Passing the Post-Racial Final


It’s nice that Jonah Goldberg, George Will, and many other conservatives are publicly supporting President Obama. It is, really. They’ve apparently just noticed the stuff I’ve seen all along – and agree that it’s reasonable. That Michelle Malkin is apparently spazzing out over even grudging respect is amusing, but irrelevant. I just have one small thing to point out, and correct about the commentary around President Obama.

The race fairy didn’t suddenly make the United States a “post-racial” society yesterday. The schools that serve different populations are separate but unequal. Housing conditions aren’t the same, quality of life conditions aren’t the same… the list goes on and on. The Aryan Nation didn’t suddenly have an attack of reality and shut their doors; the KKK has not lost their membership to the SPLC. We are not in a post-racial age, and Obama is not a post-racial president.

Otherwise, why would anyone care that he’s the first Black president?

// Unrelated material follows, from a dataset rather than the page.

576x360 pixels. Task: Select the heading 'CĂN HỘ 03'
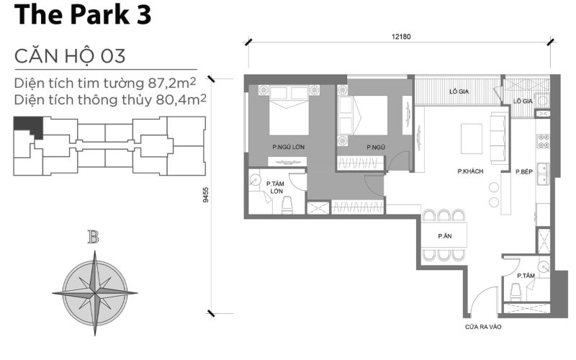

What has changed – and what Obama signaled so eloquently in his speech yesterday – is that we are definitely in a postmodern and utilitarian age.

The concept of “race” – like so many other things – can be affected and de-emphasized by a postmodern standpoint. In a postmodern world, it is possible to view Obama as Obama, to view Steve as Steve, to view Michelle as Michelle. A postmodern, utilitarian view realizes that the labels we hang on people are arbitrary and have no meaning of their own.

It’s what is behind the meaning that is important.

A postmodern perspective lets us question those meanings. It lets us examine whether the labels are useful or useless. It gives us the opportunity to view things differently.

But it doesn’t make those things happen on their own.

Yes, Obama and the viewpoints he brings may very well lead us towards a post-racial (or even post-gender, post-orientation, post-whatever) state. It will allow us to question things that exist simply to persist.

We have finally, painfully, been allowed to enroll in the course. But we are just now getting the syllabus.

It’s a little too early to congratulating ourselves on passing the final.